The flaming fiends passed over him in a flight of infernal pageantry, a swirling labyrinth of grotesque mockeries, their sinister celebration ending only with his horrid descent through a maw of unspeakable travesty. His body slid through the gullet of the beast and dragged to a halt in its bowels. The gnome laughed and poked him in his belly with the staff. "Fat!" The boy looked around quickly in confusion, discovering he was in a high chamber. The burghal gnome bounced around him.
"What the bloody hell..." The young boy fumed with anger as his fear crested. "Where the hell am I?!"
"The Oubliette!" Burgle beamed. "Welcome to the dungeon of the Mirror's Palace!"
"What kind of depraved host receives their guests in a dungeon?" The boy huffed indignantly, standing himself. "Where is the parlor for foreign dignitaries, the great hall and cabinet?"
"Upstairs!
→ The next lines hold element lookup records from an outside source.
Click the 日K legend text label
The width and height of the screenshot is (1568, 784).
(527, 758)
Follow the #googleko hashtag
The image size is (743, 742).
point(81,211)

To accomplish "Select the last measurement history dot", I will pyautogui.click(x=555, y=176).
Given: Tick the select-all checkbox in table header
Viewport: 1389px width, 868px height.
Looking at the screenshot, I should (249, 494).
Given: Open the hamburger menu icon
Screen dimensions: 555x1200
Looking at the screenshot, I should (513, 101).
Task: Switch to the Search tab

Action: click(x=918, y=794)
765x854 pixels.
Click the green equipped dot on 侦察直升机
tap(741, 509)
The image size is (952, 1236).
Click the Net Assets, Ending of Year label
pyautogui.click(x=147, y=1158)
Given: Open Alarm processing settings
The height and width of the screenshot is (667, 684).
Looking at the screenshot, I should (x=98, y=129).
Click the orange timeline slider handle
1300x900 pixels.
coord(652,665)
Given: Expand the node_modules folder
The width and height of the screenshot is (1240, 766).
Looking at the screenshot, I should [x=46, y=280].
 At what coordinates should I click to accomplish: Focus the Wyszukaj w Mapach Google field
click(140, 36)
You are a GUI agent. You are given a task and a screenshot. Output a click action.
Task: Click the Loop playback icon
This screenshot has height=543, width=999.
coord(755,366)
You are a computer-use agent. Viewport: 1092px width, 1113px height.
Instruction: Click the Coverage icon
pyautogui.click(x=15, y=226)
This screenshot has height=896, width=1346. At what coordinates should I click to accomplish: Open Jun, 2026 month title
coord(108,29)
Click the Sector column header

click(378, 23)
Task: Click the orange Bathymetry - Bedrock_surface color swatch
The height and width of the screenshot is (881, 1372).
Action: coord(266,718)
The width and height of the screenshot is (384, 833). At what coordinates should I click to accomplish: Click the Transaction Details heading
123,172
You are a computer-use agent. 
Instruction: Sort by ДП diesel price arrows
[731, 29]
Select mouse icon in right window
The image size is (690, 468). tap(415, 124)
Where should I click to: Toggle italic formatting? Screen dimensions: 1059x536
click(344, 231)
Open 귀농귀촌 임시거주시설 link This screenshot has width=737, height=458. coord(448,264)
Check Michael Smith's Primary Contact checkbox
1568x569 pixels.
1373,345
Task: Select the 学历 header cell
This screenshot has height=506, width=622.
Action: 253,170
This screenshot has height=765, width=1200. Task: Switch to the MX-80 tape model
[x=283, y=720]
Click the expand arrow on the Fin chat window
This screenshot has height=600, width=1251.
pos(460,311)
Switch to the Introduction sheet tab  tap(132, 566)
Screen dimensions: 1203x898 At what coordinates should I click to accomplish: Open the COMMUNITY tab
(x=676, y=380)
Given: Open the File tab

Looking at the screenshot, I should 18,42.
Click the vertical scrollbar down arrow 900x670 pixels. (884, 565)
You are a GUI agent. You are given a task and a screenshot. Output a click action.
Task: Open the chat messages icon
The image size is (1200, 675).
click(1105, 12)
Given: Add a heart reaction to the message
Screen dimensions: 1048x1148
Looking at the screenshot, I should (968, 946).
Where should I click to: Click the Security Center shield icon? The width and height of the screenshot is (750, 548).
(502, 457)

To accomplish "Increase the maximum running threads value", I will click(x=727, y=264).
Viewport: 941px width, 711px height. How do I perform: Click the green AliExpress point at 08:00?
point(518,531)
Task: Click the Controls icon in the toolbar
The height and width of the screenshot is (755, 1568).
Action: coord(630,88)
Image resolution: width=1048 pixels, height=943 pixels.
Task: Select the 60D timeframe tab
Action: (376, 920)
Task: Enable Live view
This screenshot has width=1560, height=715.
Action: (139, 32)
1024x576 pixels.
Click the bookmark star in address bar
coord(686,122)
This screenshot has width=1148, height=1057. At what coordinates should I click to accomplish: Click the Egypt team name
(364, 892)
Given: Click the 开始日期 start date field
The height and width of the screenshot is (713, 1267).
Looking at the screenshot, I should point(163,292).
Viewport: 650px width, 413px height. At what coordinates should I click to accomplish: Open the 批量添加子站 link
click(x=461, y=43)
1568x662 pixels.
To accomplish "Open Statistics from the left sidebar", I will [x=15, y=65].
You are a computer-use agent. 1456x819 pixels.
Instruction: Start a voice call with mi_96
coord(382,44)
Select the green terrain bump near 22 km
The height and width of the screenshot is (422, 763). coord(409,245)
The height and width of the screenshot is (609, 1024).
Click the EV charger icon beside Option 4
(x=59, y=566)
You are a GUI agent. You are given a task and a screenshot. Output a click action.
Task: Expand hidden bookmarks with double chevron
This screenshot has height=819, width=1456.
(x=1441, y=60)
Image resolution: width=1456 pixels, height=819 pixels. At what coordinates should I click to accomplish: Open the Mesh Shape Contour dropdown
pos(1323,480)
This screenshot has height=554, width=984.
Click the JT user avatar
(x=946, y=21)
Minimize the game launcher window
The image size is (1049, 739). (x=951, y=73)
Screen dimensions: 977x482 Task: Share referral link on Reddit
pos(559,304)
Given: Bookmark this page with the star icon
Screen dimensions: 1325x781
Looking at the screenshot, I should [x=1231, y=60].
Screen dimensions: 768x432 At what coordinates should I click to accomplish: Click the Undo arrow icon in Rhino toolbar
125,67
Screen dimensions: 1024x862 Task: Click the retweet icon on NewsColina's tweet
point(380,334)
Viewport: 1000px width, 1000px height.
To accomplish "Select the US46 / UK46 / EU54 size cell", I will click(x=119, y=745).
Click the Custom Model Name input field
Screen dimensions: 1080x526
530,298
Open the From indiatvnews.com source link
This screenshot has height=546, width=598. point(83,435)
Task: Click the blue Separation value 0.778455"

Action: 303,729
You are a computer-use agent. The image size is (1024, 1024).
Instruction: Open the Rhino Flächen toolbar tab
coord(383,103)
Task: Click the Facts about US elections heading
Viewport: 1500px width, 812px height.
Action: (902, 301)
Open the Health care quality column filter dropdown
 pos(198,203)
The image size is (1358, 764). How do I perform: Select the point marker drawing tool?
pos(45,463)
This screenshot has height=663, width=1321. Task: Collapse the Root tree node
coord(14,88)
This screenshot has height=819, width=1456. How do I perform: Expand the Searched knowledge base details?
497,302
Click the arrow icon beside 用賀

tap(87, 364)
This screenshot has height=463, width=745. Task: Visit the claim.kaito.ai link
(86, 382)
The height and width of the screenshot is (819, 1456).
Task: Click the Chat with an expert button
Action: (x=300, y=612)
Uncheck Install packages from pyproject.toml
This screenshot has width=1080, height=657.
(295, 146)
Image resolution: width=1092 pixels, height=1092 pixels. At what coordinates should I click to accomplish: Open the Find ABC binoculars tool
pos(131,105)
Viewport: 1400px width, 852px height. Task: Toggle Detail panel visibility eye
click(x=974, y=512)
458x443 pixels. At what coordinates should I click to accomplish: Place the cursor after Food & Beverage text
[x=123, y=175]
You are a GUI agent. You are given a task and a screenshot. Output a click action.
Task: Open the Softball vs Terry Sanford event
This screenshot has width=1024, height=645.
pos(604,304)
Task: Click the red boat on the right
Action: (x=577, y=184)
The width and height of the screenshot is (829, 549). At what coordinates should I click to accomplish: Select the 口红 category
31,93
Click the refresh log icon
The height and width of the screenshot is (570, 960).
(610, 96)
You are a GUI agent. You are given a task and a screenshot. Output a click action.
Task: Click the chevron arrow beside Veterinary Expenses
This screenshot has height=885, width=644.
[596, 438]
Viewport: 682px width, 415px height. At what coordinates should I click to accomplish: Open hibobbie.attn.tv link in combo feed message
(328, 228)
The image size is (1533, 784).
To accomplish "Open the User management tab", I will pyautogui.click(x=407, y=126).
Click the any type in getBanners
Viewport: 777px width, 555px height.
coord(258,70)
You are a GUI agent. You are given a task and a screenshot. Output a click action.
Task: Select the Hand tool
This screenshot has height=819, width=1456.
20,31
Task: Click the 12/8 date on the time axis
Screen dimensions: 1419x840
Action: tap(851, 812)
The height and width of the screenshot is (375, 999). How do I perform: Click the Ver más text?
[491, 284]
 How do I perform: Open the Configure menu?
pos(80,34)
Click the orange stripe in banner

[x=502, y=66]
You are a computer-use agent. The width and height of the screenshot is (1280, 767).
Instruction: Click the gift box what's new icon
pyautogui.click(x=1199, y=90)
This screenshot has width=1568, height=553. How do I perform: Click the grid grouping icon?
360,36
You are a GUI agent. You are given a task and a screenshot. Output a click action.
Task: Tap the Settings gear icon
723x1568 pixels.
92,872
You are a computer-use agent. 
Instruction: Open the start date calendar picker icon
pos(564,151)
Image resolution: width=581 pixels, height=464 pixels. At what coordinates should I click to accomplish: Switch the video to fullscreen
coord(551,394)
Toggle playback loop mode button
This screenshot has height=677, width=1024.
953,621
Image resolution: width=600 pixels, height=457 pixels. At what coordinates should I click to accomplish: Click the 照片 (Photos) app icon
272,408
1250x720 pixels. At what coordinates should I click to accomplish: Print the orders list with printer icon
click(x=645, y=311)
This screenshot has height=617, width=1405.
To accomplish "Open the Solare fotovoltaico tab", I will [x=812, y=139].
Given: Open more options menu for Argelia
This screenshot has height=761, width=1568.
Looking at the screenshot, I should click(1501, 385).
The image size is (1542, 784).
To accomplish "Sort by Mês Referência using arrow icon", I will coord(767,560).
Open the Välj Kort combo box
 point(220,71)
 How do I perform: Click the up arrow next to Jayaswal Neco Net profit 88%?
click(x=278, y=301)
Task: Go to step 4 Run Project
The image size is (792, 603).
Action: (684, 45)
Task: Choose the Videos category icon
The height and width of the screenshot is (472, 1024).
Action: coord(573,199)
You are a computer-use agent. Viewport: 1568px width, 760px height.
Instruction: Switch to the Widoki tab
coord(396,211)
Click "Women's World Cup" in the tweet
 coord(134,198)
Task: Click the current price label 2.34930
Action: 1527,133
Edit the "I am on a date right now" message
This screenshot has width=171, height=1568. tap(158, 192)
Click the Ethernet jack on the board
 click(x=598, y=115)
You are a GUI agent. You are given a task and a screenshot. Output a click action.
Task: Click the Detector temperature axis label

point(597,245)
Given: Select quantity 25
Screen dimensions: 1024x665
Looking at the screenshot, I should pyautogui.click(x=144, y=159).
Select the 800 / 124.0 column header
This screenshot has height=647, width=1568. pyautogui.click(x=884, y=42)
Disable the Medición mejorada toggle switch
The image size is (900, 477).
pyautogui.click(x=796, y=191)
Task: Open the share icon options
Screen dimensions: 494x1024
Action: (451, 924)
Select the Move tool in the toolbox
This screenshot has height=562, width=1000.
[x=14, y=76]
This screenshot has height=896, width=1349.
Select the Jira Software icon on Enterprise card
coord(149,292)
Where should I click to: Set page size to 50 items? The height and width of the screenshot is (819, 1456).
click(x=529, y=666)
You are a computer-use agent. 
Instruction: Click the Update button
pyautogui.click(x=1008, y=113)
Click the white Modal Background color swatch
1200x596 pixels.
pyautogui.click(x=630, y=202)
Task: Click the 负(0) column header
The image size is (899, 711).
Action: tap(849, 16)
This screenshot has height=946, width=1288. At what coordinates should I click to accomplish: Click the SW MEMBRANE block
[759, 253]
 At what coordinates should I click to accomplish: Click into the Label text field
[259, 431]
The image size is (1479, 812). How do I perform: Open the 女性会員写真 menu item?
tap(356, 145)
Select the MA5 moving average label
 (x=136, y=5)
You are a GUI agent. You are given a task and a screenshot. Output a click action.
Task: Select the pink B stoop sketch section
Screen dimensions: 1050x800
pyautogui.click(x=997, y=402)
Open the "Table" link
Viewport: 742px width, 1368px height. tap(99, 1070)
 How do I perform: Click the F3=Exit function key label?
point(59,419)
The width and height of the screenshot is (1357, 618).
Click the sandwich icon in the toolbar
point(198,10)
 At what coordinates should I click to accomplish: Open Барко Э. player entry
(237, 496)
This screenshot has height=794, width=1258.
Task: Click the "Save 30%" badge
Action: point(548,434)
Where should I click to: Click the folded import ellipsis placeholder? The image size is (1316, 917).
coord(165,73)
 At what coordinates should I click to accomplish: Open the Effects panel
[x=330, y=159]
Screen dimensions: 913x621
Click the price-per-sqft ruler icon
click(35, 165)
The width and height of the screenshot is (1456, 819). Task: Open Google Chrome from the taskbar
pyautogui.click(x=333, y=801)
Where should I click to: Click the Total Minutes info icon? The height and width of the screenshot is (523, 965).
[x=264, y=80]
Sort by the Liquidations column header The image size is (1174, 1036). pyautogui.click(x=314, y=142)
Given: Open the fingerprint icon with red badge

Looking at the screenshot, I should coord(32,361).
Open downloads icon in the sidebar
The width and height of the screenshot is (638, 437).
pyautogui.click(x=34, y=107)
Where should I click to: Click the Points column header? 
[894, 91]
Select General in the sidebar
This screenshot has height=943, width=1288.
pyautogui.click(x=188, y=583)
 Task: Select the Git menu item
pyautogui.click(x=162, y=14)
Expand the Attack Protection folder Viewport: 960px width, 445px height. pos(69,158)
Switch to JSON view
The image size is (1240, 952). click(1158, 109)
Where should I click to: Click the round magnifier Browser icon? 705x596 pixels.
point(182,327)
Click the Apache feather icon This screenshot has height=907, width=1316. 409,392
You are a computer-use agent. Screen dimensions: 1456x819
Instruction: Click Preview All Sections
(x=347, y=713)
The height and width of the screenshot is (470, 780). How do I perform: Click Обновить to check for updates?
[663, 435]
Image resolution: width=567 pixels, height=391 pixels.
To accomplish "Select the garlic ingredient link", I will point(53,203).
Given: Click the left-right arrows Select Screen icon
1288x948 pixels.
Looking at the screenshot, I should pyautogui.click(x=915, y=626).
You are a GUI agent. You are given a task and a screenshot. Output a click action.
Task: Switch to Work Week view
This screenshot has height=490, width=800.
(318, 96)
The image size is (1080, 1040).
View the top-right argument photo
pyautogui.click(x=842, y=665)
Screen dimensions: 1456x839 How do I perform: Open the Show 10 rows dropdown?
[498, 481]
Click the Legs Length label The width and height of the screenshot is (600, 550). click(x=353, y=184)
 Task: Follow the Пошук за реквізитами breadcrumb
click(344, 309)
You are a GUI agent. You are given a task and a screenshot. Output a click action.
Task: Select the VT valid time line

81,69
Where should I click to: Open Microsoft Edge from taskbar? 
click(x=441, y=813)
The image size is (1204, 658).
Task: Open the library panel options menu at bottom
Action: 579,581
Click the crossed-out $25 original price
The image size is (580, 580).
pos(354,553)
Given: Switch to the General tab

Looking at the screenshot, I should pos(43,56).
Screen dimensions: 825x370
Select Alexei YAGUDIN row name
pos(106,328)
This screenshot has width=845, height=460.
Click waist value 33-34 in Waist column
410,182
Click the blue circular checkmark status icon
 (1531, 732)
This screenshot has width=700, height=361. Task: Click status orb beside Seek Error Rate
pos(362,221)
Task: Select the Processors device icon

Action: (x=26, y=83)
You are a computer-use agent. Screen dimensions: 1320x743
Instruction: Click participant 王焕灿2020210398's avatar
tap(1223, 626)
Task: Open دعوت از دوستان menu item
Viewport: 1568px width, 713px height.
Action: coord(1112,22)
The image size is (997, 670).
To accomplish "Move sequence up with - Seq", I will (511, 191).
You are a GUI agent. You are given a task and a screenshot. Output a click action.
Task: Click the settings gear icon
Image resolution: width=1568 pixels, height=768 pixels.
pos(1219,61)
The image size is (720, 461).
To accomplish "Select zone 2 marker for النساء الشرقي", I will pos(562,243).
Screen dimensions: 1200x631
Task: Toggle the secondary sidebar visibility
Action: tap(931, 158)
The Faendryl treat their guests the same way." Burgle mischievously teased. "That is why they are cataloged under the Basilica."
"That is not funny." The young boy struggled to not see the humor in it, as he was still quite mad. The walls were lined with barred cells glowing with spectral lights. Within were ethereal apparitions resembling arrogant Faendryl summoners, floating about their ironic prisons with dour humorlessness. "These are the sorcerers who betrayed the Princess and her family!" Burgle darkly joked. He rattled the cages with his staff as they walked by like a cruel warden or zookeeper.
They passed through a trapdoor in the ceiling into a higher level of the Dark Palace, its walls of shadowy glimaerstone lighting the halls with faint crimson. Gnomes were polishing statuary made from exotic metals such as urglaes and black ora, undoubtedly quarried from ore in the great mines of Rhoska-Tor. The young boy recognized them as cast likenesses of fallen Patriarchs, their royal veneers betrayed by ridiculous expressions and silly or otherwise undignified poses.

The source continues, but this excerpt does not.